Pension scheme indemnity provisions must also be disclosed in the directors’ reports of the trustee company and the sponsoring employer and members may request copies of these reports.
A certain amount of paperwork is required when setting up the trustee company (including articles of association and appointments of directors which must be filed at Companies House).
Annual returns must be submitted to Companies House and annual accounts must be prepared, but provided the company is ‘dormant’ (which is usually the case) it will not need to be audited.
Individual trustees may be more visible than trustee directors and hence preferred by members.
However in practise member nominated trustee arrangements are preserved in the company’s articles.
Instead of replacing individual trustees with a corporate trustee, some schemes are appointing a sole independent corporate trustee. Are there advantages to this approach?
What is the Regulator’s view?
The Regulator still believes that there is clear evidence that diverse groups make better decisions than those which are non-diverse, and it will create an industry working group to help pension schemes (and employers) improve the diversity of scheme boards. However, it does not currently intend to pursue the introduction of a requirement for schemes to report on the steps they are taking to increase board diversity.
The Regulator is not planning to make changes to the way it regulates sole trustee schemes although it states “we’ll continue to scrutinise those schemes” . The Regulator will support the APPT in the development of an industry code for sole trusteeship.
Sole corporate trustees have the potential advantages of:
- avoiding potential difficulties in recruiting individual volunteers to be appointed to the board;
- benefitting from the wide-ranging experience over many schemes of a professional independent trustee, which may become more relevant as the Regulator increases its expectations of trustees; and
- potentially fewer conflicts of interest.
However, disadvantages include:
- a possible membership perception that a sole trustee appointed and paid for by the employer cannot be truly independent; and
- a potential lack of diversity of views, as found on boards comprising several individuals.
Actions for trustees to take or consider
Whatever the compilation of your trustee board, care should be taken to ensure all members are aware of the changes on the horizon and the Regulator’s expectations.
Any schemes considering a sole corporate trustee should ensure that there is a clear policy for managing conflicts of interest as they arise.
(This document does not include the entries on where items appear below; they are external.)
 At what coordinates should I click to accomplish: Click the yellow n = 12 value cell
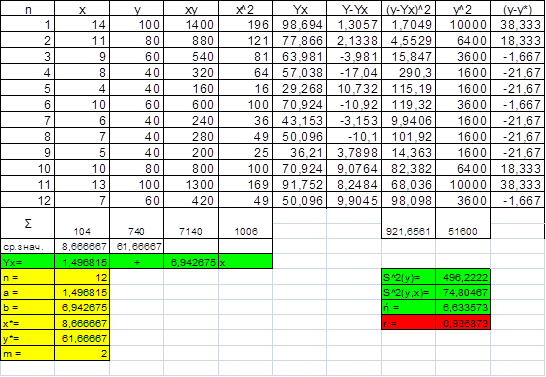82,277
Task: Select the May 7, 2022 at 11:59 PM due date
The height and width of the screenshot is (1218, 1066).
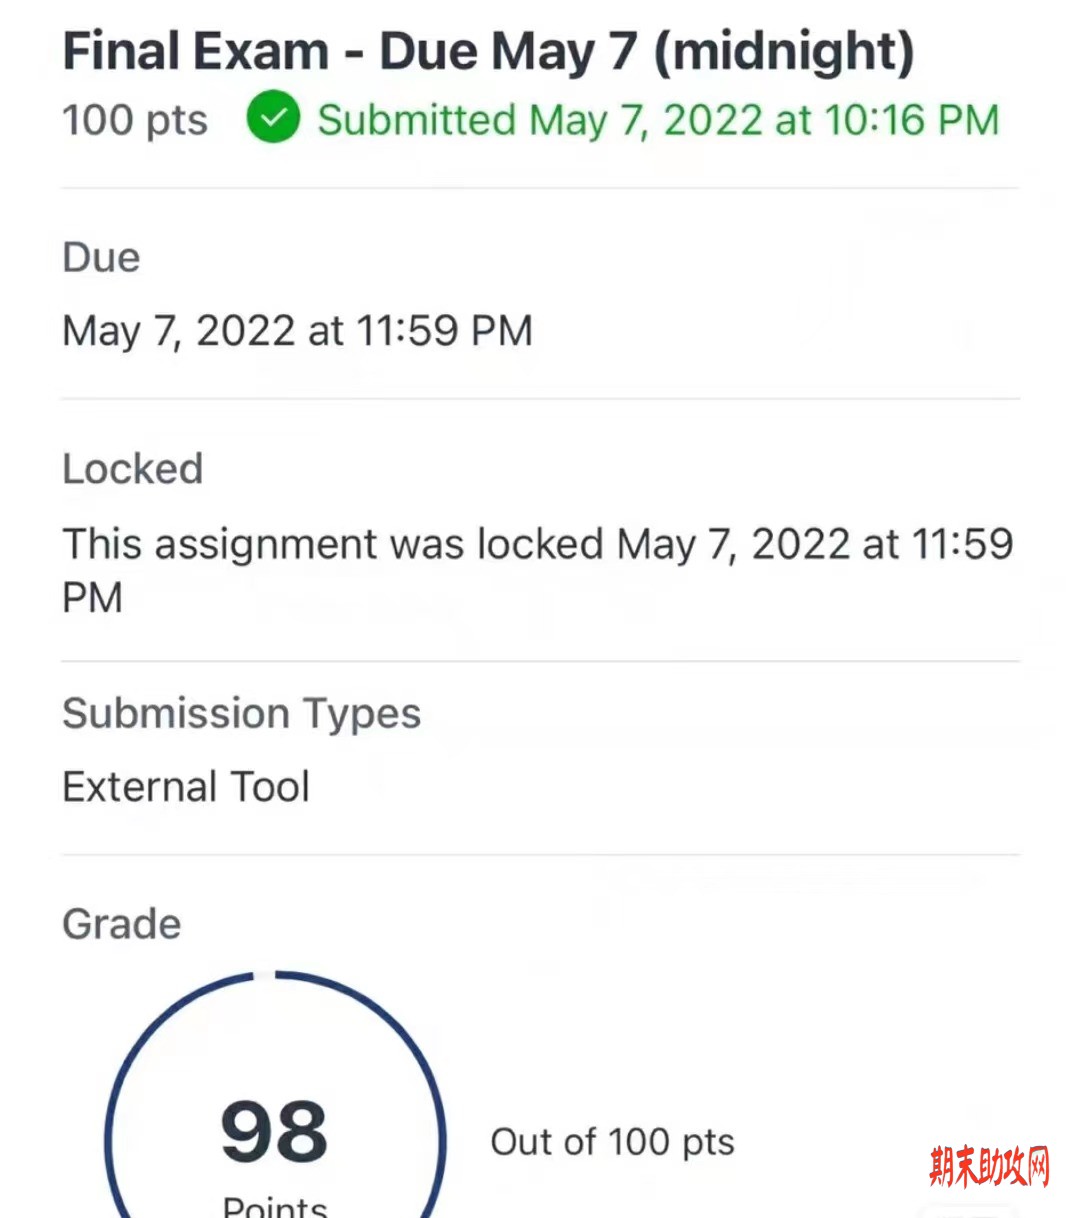Action: click(297, 331)
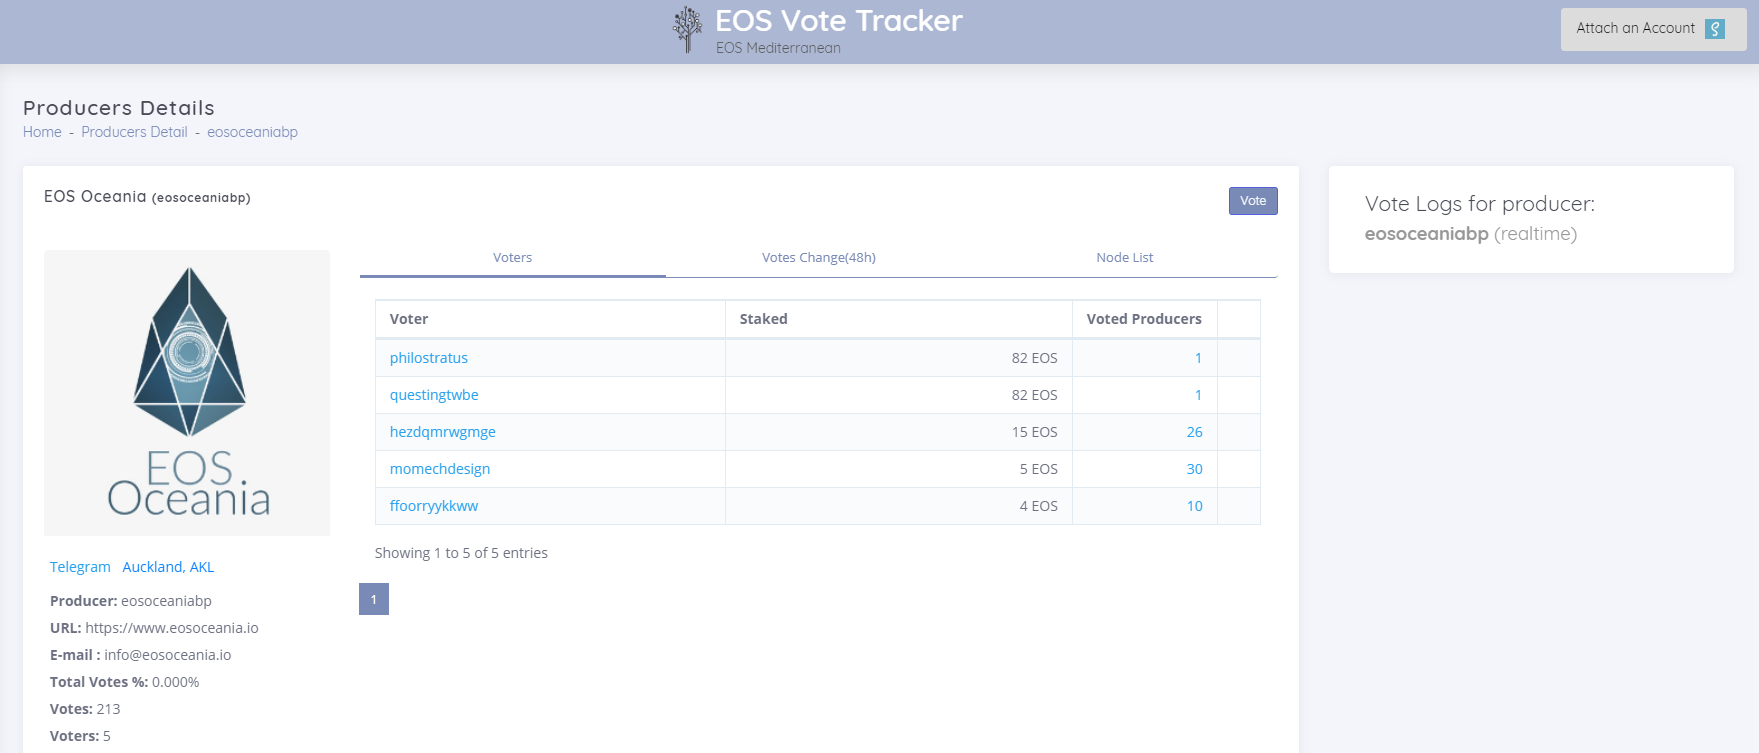The width and height of the screenshot is (1759, 753).
Task: Go to Home breadcrumb link
Action: coord(42,132)
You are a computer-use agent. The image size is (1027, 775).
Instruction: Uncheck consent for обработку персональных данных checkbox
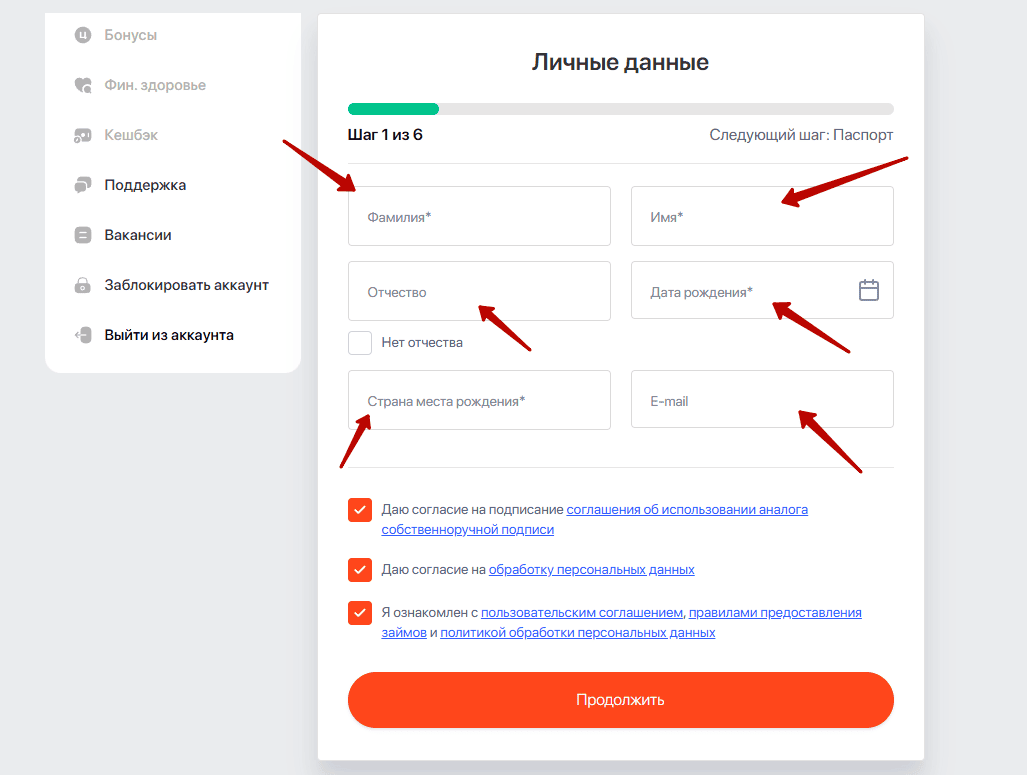coord(360,570)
The future APPT industry code may be of assistance.
The approach of the trustee board to training should be reviewed, in order that the new TKU requirements can be readily adopted once they are implemented.
What are the possible effects of potential changes on member-nominated trustees (MNTs)? There is a perception among some MNTs that the Regulator’s current proposals on future policy may result in the disappearance of member representation from the UK’s pensions system.
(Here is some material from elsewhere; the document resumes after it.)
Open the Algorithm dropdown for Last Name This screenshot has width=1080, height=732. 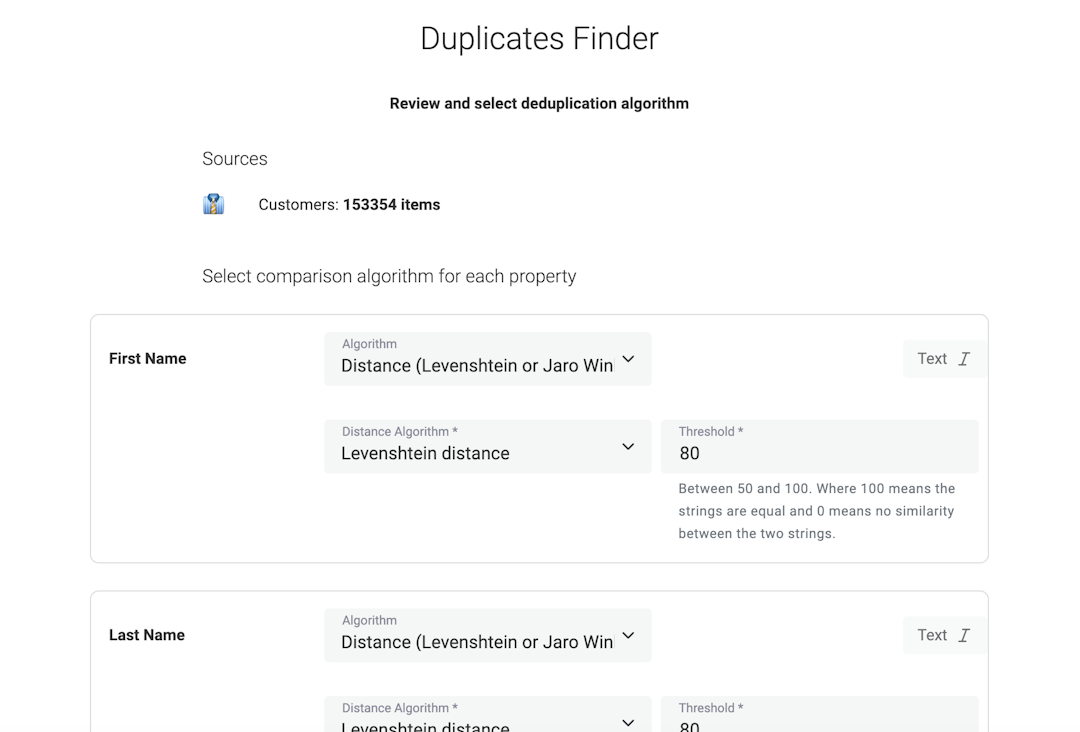[x=487, y=636]
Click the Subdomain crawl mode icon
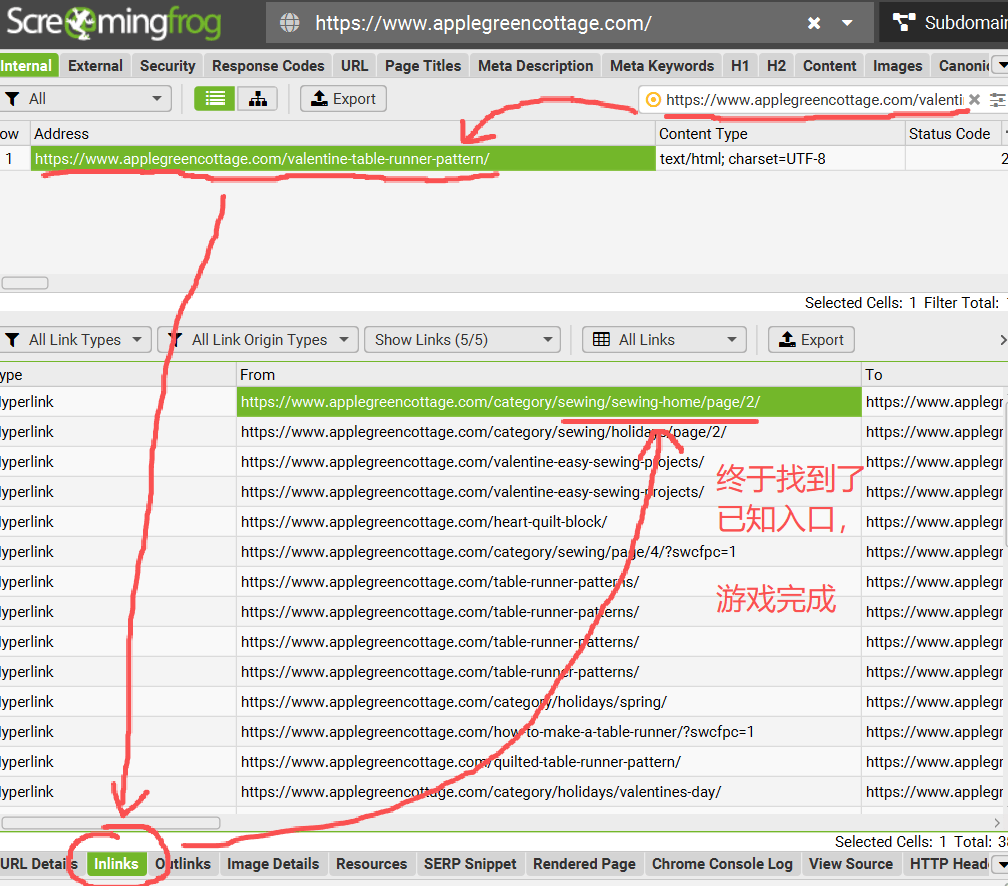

However, the Regulator’s concerns are that some of the wider lay trustee community (particularly those involved in the governance of small and micro schemes) may lack the skills required to be effective stewards. Just one per cent of small DC schemes are meeting all the Regulator’s expectations, and this is one of the principal reasons that the Regulator advocates consolidation into master trusts for small DC schemes.
The two main advantages of converting to a corporate trustee are increased protection against personal liability and that a corporate trustee is administratively more straightforward, particularly when it comes to the execution of deeds. The main disadvantage is the paperwork involved in setting up the company and the various filing obligations. Whether this disadvantage outweighs the potentially significant advantages largely depends on the experience and resources available to the trustees.